▶ [Excerpted text]:
>>>>
Software Must Become Relationship
Computers run on software. In the early days, when people wanted to make computers do something useful, there was no other option but to write a computer program from scratch. As the computers became more pervasive and ubiquitous, a number of useful software programs became available. That way, not every task had to be hand-programmed.
Many such canned computer programs became commodities. The economy of scales made specialized computer programs affordable. Since many people and many organizations were prepared to purchase popular computer programs, such products became commodities.
Not every task can be easily pre-programmed. Commercially available computer programs (i.e. software) tend to address the most likely cases for the problem domain they intend to solve. These solutions inevitably converge toward the least common denominator. In other words, not particularly useful. The real usefulness of software is in its ability to automate business (or personal) operations. The emphasis of every software development project is to focus on automating identified business processes.
Since business processes are exceedingly complex, any automation that is initially based on least common denominators needs to be customized. This customization requires intense protracted focus. Strong focus is needed in order to fully decompose, understand, and implement the process and then customize as much automation of the process as possible.
Do You Feel Neglected?
The early enthusiasm of having machines take over the operational chores is slowly waning. The novelty of being able to use software that is capable of automating some crude processing is wearing off. We (human users) are starting to feel shortchanged in this game of automation.
Software development is dedicated to serving the complex needs of the machinery. This machinery is sometimes the underlying computing machinery, and sometimes it’s the actual business machinery. In short, the machinery that is needed to run business operations smoothly and efficiently.
But what about serving the needs of humans? No one seems to be paying attention to that side of the equation. More and more, we, the human users, are starting to feel neglected in this process.
What Is Missing?
<<<<
Extract the passage of the software essay from "Software development is" up to and including "smoothly and efficiently.", copying it word for word. The data that follows comes from a separate source and is unrelated to the software essay.

▶ [Material provided]:
>>>>
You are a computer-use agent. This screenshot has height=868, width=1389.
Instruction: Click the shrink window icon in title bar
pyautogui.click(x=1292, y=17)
<<<<
▶ [In response]:
Software development is dedicated to serving the complex needs of the machinery. This machinery is sometimes the underlying computing machinery, and sometimes it’s the actual business machinery. In short, the machinery that is needed to run business operations smoothly and efficiently.